Debussy peregrinó a Bayreuth en 1888 y 1889. Pese a sus anteriores boconadas sobre el maestro alemán, el hecho es que su música lo hipnotizó. La influencia de Wagner se hace sentir en sus Cinco poemas sobre Baudelaire y en su inconmensurablemente bella ópera Pelléas et Mélisande, impregnada del simbolismo pictórico de Moreau, y de la poesía simbolista de Maeterlinck, Baudelaire, Rimbaud, Verlaine y Mallarmé.

Su triunfo en el codiciadísimo Premio de Roma de 1884 le significó una estadía de cuatro años en la Villa Médici, de Roma. Debussy chocó aquí, como en el Conservatorio de París, con una férula musical excesivamente dogmática y conservadora. “¡Estoy demasiado enamorado de mi libertad, demasiado orgulloso de mis propias ideas!”, les escribía a sus amigos.

La relación odio-amor de Debussy con Wagner se decantó hacia el amor: su uso de la armonía, su cromatismo, su mundo lleno de legendaria melancolía lo sedujeron irremediablemente.

Otro tremendo coup de foudre: durante la Exposición Universal de 1889, destinada a celebrar el centenario de la Revolución Francesa, Debussy tuvo la oportunidad de oír música javanesa, interpretada en una exótica orquesta llamada gamelán, compuesta por metalófonos, xilófonos, membranófonos, gongs, flautas de bambú, e instrumentos de cuerda frotada y pulsada. Debussy recreará las peculiares armonías producidas por estos instrumentos en diversas composiciones, de manera notoria en sus Pagodas, de la suite Estampas, para piano.

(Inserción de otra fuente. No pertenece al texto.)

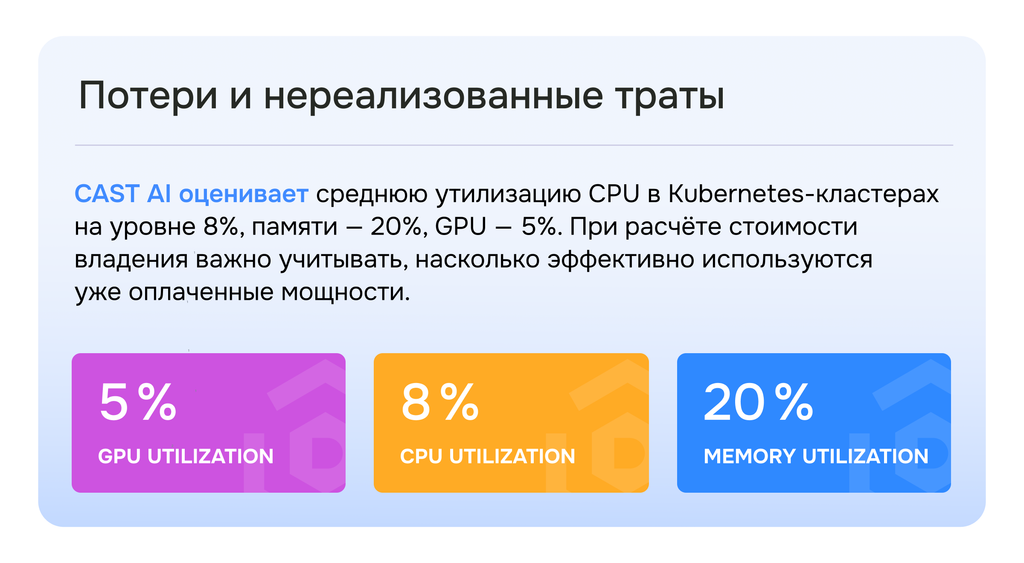Click the CPU UTILIZATION label
This screenshot has height=563, width=1024.
click(x=487, y=457)

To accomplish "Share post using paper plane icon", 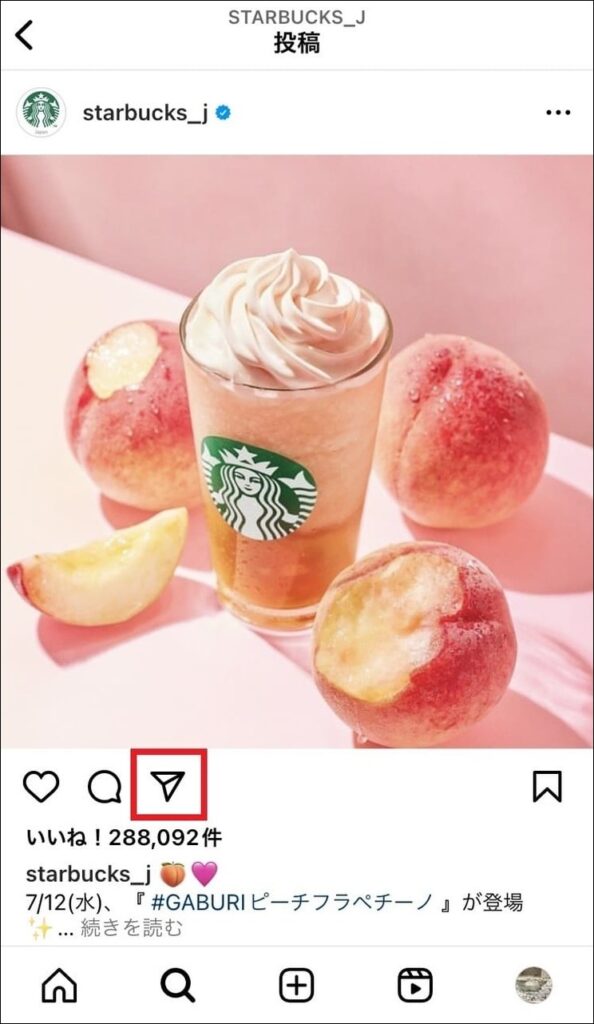I will click(168, 785).
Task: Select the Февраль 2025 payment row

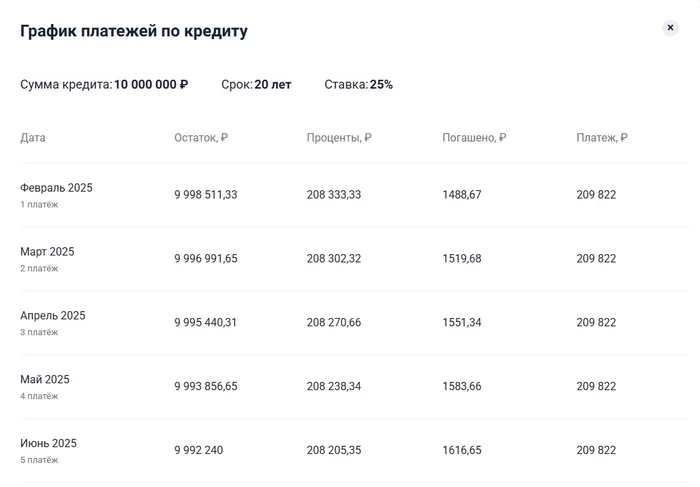Action: [x=56, y=188]
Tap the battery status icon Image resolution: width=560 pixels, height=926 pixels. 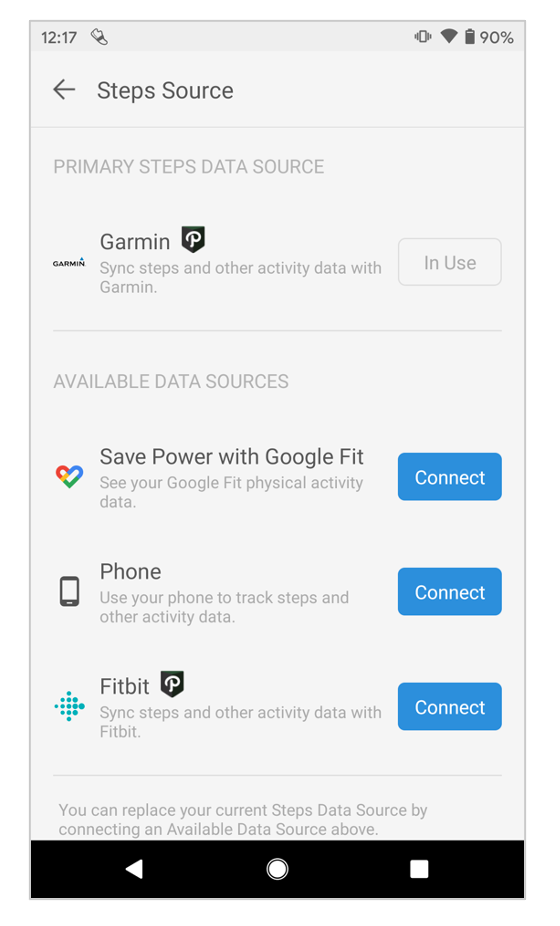(x=470, y=37)
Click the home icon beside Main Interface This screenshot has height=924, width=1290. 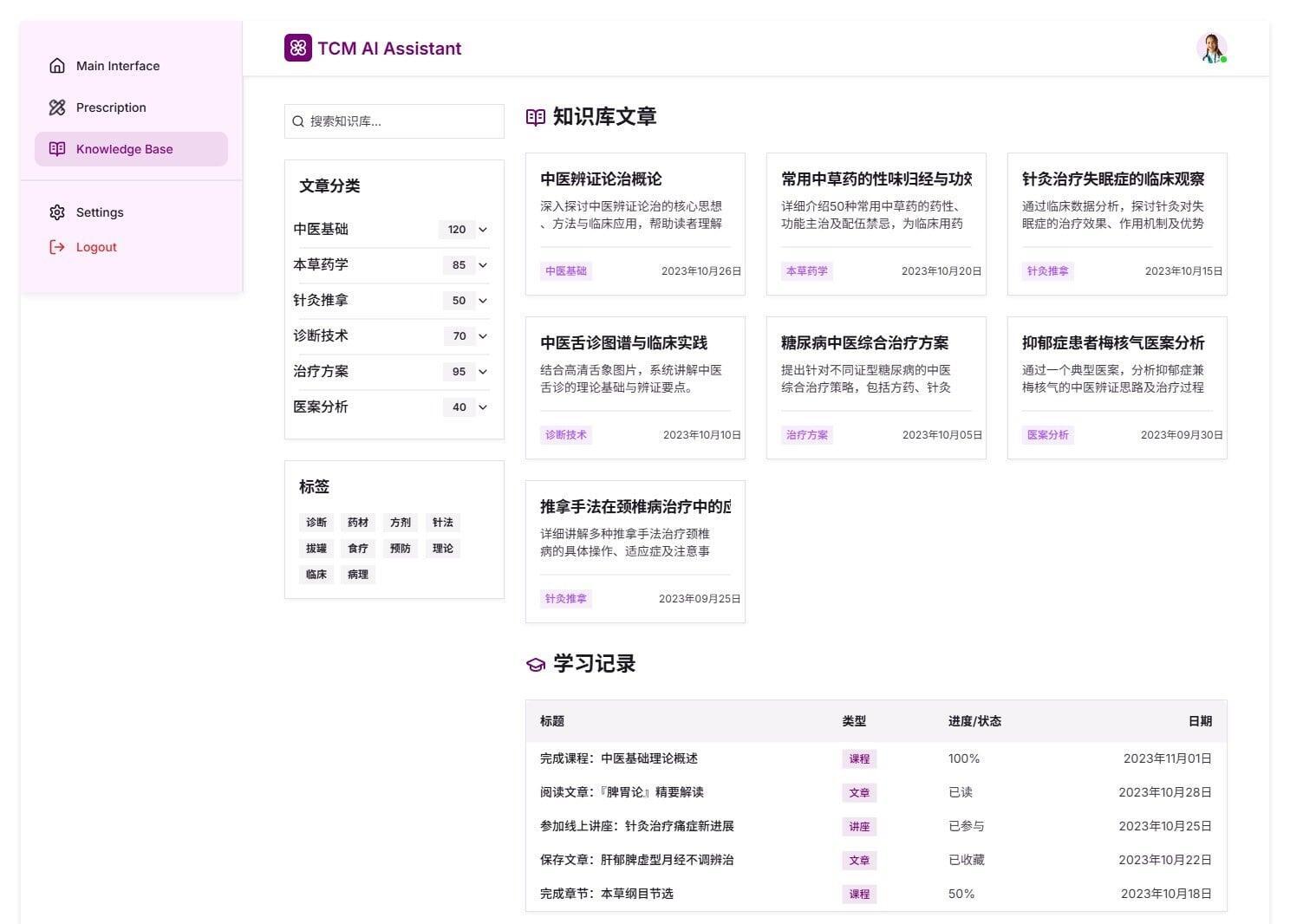57,66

En cierta ocasión, el niño Debussy abordó un barco como polizón, con el fin de ir a visitar las remotas islas a las que se dirigía. Fue todo un escándalo. El pequeño no aparecía por ningún lado, el barco se aprestaba a zarpar…; por fin lo encontraron escondido tras unas barricas… Su padre le propinó una paliza tremenda. Pero eso en nada cambió su amor inmarcesible por el mar.

Mil cosas bellas e insólitas se pueden decir sobre este poeta de los sonidos, este iconoclasta, este inclasificable personaje con cabeza de fauno y alma de marinero, pero recuerden, amigos, que tenemos todavía dos artículos para evocarlo con reverencia y con amor.